EXERCISE → Please write out exactly the lines of the data below from the line holding "The width and height of the screenshot is (1470, 689)." through the line holding "Task: Expand the АНАЛІТИКА section", and leave out the rest.

INPUT RECORDS →
▬▬▬▬▬▬

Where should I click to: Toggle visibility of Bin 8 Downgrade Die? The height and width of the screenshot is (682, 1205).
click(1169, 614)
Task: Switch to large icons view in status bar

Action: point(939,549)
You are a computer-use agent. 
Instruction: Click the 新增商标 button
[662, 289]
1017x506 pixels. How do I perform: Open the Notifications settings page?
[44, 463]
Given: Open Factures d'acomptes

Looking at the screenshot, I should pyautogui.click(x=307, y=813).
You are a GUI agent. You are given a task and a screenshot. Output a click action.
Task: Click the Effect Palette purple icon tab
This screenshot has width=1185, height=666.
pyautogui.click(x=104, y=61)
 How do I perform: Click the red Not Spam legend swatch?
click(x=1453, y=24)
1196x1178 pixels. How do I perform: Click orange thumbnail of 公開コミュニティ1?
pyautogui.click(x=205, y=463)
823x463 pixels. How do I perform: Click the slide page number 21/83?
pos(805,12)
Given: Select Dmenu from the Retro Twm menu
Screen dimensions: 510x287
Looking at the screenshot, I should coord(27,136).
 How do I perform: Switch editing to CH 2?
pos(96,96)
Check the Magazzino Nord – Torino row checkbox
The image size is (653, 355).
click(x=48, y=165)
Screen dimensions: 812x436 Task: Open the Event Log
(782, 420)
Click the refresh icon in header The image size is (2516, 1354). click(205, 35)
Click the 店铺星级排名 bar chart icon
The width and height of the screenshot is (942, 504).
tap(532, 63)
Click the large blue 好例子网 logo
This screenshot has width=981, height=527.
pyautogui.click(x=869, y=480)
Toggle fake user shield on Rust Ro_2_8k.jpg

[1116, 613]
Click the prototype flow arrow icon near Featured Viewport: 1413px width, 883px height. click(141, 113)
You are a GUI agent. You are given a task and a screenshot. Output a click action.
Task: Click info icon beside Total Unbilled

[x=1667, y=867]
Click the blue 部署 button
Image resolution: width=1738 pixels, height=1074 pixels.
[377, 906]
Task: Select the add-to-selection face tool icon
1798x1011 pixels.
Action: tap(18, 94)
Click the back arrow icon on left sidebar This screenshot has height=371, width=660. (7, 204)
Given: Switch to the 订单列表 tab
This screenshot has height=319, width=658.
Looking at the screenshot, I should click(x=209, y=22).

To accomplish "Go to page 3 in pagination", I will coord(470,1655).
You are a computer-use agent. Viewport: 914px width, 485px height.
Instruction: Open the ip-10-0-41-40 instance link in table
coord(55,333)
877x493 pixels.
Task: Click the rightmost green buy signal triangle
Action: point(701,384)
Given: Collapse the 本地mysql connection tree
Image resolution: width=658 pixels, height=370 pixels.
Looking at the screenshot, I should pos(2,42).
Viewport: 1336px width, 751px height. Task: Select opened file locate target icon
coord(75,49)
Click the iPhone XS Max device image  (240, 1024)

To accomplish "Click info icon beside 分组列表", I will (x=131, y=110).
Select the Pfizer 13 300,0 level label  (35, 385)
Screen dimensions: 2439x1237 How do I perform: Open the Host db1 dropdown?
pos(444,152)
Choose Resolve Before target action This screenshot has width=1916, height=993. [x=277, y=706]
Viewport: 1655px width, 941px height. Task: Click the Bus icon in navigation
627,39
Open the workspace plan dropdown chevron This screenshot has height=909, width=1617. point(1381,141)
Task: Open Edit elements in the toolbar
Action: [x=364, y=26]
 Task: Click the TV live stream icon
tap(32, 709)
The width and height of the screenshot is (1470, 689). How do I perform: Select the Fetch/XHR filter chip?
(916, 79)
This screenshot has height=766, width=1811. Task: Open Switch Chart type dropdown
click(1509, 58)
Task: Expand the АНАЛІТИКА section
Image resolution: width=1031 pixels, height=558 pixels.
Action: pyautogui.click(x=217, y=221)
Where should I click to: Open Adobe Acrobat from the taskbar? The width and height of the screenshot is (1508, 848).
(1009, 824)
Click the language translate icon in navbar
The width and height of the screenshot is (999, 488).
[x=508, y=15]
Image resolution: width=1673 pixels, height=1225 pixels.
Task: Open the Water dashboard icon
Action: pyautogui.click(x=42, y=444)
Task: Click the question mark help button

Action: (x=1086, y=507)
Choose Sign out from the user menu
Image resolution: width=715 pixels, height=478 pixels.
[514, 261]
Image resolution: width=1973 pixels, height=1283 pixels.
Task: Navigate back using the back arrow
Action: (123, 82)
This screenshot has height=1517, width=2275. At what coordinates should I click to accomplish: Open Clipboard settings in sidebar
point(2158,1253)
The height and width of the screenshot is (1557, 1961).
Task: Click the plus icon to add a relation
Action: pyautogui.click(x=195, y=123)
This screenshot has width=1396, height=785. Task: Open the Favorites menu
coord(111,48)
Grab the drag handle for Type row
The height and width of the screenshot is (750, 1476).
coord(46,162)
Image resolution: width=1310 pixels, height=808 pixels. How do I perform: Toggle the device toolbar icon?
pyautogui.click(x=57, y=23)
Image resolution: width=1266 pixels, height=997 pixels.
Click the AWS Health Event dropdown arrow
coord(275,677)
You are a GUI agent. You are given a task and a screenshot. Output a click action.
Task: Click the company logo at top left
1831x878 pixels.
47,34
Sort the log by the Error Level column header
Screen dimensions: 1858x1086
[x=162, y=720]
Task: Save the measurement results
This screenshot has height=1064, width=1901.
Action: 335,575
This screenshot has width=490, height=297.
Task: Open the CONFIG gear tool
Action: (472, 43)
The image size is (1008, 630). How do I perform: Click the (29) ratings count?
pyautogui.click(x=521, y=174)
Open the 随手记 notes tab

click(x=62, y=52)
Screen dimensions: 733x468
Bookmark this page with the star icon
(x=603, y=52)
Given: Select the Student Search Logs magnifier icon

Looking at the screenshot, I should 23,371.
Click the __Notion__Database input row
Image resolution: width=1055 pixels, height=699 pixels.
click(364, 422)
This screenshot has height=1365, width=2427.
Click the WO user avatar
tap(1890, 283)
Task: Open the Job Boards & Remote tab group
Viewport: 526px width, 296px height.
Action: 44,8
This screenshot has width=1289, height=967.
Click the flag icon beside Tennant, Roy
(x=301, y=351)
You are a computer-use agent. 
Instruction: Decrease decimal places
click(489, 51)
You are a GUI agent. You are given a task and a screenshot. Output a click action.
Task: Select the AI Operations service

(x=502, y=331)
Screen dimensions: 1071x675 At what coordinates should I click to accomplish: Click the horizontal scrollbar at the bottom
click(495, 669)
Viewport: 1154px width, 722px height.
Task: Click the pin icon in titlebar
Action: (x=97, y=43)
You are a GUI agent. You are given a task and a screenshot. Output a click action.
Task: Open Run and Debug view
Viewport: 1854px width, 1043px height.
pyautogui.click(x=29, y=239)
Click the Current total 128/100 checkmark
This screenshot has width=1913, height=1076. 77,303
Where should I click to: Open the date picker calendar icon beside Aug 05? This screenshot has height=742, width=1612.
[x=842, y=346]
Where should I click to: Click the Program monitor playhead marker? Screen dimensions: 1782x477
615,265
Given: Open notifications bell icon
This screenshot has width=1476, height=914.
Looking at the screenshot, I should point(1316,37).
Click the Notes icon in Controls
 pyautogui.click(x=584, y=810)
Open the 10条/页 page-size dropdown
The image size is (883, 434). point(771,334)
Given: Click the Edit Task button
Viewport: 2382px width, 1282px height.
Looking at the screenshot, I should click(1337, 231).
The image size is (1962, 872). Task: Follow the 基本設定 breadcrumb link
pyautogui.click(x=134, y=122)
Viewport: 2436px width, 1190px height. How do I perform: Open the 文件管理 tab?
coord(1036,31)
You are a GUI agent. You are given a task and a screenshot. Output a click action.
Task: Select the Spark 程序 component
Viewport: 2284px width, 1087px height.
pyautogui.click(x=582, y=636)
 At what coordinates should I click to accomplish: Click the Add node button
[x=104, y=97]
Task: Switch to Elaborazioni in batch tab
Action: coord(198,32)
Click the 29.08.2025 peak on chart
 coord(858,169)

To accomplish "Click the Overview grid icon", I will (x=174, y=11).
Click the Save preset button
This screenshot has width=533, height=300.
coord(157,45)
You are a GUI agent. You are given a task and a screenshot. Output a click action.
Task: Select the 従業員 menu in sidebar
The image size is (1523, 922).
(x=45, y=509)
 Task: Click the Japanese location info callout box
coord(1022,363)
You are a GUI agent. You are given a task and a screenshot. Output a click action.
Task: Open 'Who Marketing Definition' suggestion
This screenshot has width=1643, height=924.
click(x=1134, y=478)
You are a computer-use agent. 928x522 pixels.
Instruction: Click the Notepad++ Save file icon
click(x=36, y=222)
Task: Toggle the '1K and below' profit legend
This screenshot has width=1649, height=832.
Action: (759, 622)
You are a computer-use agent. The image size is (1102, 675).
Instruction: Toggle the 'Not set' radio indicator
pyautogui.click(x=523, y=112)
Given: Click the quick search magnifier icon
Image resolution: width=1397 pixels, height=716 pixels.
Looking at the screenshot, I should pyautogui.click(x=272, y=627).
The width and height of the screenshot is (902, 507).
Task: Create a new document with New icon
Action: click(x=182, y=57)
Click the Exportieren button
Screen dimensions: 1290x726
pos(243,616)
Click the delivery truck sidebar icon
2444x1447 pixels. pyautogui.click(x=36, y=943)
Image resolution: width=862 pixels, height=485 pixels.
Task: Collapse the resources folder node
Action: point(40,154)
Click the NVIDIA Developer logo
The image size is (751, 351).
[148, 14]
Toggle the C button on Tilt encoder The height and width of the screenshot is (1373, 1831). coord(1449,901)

▬▬▬▬▬▬

TASK ANSWER →
The width and height of the screenshot is (1470, 689). How do I perform: Select the Fetch/XHR filter chip?
(916, 79)
This screenshot has height=766, width=1811. Task: Open Switch Chart type dropdown
click(1509, 58)
Task: Expand the АНАЛІТИКА section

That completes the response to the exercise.